= Task details =
Under this task are some entries; return every one of them exactly.

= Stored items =

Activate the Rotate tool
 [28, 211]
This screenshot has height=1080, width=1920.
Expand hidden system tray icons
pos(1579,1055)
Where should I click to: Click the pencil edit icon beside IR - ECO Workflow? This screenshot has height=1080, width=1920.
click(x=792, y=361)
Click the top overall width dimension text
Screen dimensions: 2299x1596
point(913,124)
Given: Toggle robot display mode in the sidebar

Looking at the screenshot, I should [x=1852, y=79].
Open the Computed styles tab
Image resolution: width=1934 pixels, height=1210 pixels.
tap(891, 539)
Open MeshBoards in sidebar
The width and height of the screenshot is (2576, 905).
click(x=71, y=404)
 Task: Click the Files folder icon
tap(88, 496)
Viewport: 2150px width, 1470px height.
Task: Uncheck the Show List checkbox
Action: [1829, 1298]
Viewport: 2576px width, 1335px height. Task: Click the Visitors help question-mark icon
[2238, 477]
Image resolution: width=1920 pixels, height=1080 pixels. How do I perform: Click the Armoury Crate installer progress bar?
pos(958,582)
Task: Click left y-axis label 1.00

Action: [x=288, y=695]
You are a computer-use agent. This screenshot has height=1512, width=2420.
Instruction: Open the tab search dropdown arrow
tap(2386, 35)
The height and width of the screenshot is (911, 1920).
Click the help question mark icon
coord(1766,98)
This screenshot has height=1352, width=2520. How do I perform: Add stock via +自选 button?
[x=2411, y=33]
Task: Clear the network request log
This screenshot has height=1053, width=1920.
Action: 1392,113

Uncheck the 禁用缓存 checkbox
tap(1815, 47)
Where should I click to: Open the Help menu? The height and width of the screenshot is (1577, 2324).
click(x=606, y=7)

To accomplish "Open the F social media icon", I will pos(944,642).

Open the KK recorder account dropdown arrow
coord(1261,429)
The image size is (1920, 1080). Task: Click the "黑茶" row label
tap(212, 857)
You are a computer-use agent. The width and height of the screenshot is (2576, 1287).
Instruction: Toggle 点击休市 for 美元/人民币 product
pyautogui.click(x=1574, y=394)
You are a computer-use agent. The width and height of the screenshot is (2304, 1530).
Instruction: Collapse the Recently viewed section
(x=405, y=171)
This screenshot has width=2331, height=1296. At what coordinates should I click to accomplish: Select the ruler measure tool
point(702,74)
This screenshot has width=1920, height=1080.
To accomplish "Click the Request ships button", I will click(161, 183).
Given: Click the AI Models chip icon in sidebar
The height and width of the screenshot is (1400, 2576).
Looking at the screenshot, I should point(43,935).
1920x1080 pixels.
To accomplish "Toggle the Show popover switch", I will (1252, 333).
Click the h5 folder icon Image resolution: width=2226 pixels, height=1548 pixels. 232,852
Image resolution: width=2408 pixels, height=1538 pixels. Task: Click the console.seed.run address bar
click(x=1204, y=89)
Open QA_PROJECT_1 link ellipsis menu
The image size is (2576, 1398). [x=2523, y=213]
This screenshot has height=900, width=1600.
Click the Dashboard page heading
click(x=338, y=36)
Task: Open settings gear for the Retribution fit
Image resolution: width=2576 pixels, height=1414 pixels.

= Exercise solution =
Activate the Rotate tool
 [28, 211]
This screenshot has height=1080, width=1920.
Expand hidden system tray icons
pos(1579,1055)
Where should I click to: Click the pencil edit icon beside IR - ECO Workflow? This screenshot has height=1080, width=1920.
click(x=792, y=361)
Click the top overall width dimension text
Screen dimensions: 2299x1596
point(913,124)
Given: Toggle robot display mode in the sidebar

Looking at the screenshot, I should [x=1852, y=79].
Open the Computed styles tab
Image resolution: width=1934 pixels, height=1210 pixels.
tap(891, 539)
Open MeshBoards in sidebar
The width and height of the screenshot is (2576, 905).
click(x=71, y=404)
 Task: Click the Files folder icon
tap(88, 496)
Viewport: 2150px width, 1470px height.
Task: Uncheck the Show List checkbox
Action: [1829, 1298]
Viewport: 2576px width, 1335px height. Task: Click the Visitors help question-mark icon
[2238, 477]
Image resolution: width=1920 pixels, height=1080 pixels. How do I perform: Click the Armoury Crate installer progress bar?
pos(958,582)
Task: Click left y-axis label 1.00

Action: [x=288, y=695]
You are a computer-use agent. This screenshot has height=1512, width=2420.
Instruction: Open the tab search dropdown arrow
tap(2386, 35)
The height and width of the screenshot is (911, 1920).
Click the help question mark icon
coord(1766,98)
This screenshot has height=1352, width=2520. How do I perform: Add stock via +自选 button?
[x=2411, y=33]
Task: Clear the network request log
This screenshot has height=1053, width=1920.
Action: 1392,113

Uncheck the 禁用缓存 checkbox
tap(1815, 47)
Where should I click to: Open the Help menu? The height and width of the screenshot is (1577, 2324).
click(x=606, y=7)

To accomplish "Open the F social media icon", I will pos(944,642).

Open the KK recorder account dropdown arrow
coord(1261,429)
The image size is (1920, 1080). Task: Click the "黑茶" row label
tap(212, 857)
You are a computer-use agent. The width and height of the screenshot is (2576, 1287).
Instruction: Toggle 点击休市 for 美元/人民币 product
pyautogui.click(x=1574, y=394)
You are a computer-use agent. The width and height of the screenshot is (2304, 1530).
Instruction: Collapse the Recently viewed section
(x=405, y=171)
This screenshot has width=2331, height=1296. At what coordinates should I click to accomplish: Select the ruler measure tool
point(702,74)
This screenshot has width=1920, height=1080.
To accomplish "Click the Request ships button", I will click(161, 183).
Given: Click the AI Models chip icon in sidebar
The height and width of the screenshot is (1400, 2576).
Looking at the screenshot, I should point(43,935).
1920x1080 pixels.
To accomplish "Toggle the Show popover switch", I will (1252, 333).
Click the h5 folder icon Image resolution: width=2226 pixels, height=1548 pixels. 232,852
Image resolution: width=2408 pixels, height=1538 pixels. Task: Click the console.seed.run address bar
click(x=1204, y=89)
Open QA_PROJECT_1 link ellipsis menu
The image size is (2576, 1398). [x=2523, y=213]
This screenshot has height=900, width=1600.
Click the Dashboard page heading
click(x=338, y=36)
Task: Open settings gear for the Retribution fit
Image resolution: width=2576 pixels, height=1414 pixels.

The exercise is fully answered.